Required work:
#1 According to the Watashi Wa article, why did Seth Roberts' new band, Eager Seas, release its first album under the name Watashi Wa? Answer in one to three sentences.
#2 Resume the Watashi Wa article from the point at which it stops.

- Origin: San Luis Obispo, California, U.S.
- Genres: Rock; Christian rock; pop rock; pop;
- Years active: 2000-2006, 2011, 2022–present
- Labels: Bettie Rocket, Tooth & Nail Records
- Members: Seth Roberts; Jeremy Wells; Jimmy Lopez; Matthew Wirt;

= Watashi Wa =

American Christian pop rock band

Watashi Wa is a Christian pop rock band from San Luis Obispo, California on Tooth & Nail Records. "Watashi wa" (私は) in Japanese roughly means "I am".

The band formed in 1999 when most of the members were still in their teens. They were first signed to indie label Bettie Rocket and released two albums before signing to Tooth & Nail in 2002.

The band broke up in July 2004, but in a deal with Tooth & Nail Records singer/guitarist Seth Roberts' new band Eager Seas, were signed to the same label and released their first album under the name Watashi Wa. They subsequently left the label.

The band then changed names to Eager Seas (formerly Lakes) and were signed with The Militia Group who produced the Photographs EP.

Seth Roberts revived the Watashi Wa moniker with an album called People Like People which was written in 2020. People Like People is produced by Seth Roberts and co-produced by Tyler Tedeschi.

Provided material:
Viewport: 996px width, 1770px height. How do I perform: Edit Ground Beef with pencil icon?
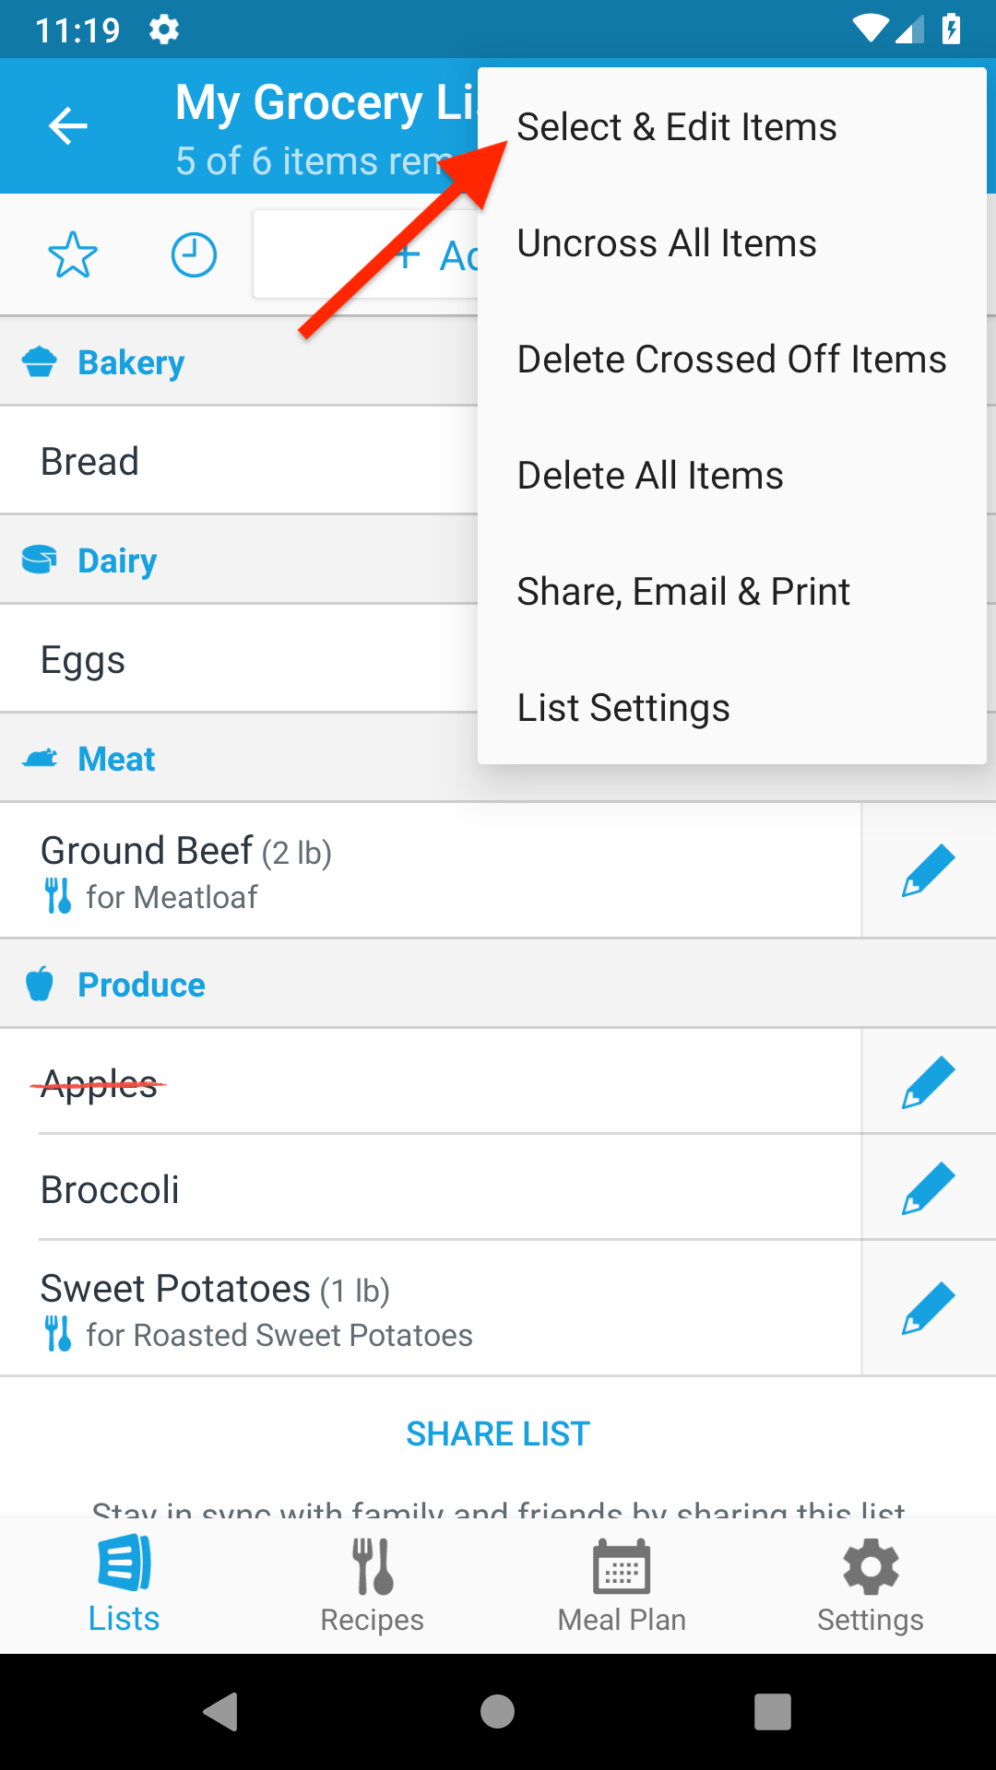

Answers by task:
#1 Watashi Wa broke up in July 2004. Through a deal with Tooth & Nail Records, Seth Roberts' new band, Eager Seas, was signed to the same label, and that deal led to its first album being released under the name Watashi Wa.

#2
==Members==
- Seth Roberts - Vocals, Guitar
- Jeremy Wells - Bass, Background Vocals
- Jimmy Lopez - Guitar, Background Vocals
- Matthew Wirt - Drums

===Former members===
- Mike Newsom - Guitar, Background Vocals
- Luke Page - Guitar, Background Vocals
- Xavier Alexander - Guitar (appears in "All of Me" music video)
- Cory Radosevich - Bass, Background Vocals
- Erik Brunner - Bass
- Richard Ruiz - Bass
- Jonthan Russo - Drums
- Danny Igarta - Bass
- Brendon Alvord- Guitar
- Kevin Alvord - Bass
- Luke Page - Guitar, Background Vocals
- Roger Tompkins - Bass
- Lane Biermann - Drums, Background Vocals
- Miles Castenholz - Guitar
- Teddy Ramirez - Drums
- Roger Tompkins - Guitar
- Tyler Tedeschi - Guitar

==Discography==
- People Like People (2022, Tooth & Nail)
- Eager Seas (2006, Tooth & Nail)
- The Love of Life (2003, Tooth & Nail)
- The Color of Today EP (2003, Tooth & Nail)
- What's in the Way (2001, Bettie Rocket)
- Lost a Few Battles... Won the War (2000, Bettie Rocket)
- Stephen's First Day Out (1998, Harvey Records)

- Other songs
- "Wonderful" (Released at PureVolume.com in 2004)
- "Message in a Bottle" (The Police cover, released on ¡Policia!: A Tribute to the Police in 2005)
- "Stories" (from 'Punk Never Dies' compilation, released in 2011)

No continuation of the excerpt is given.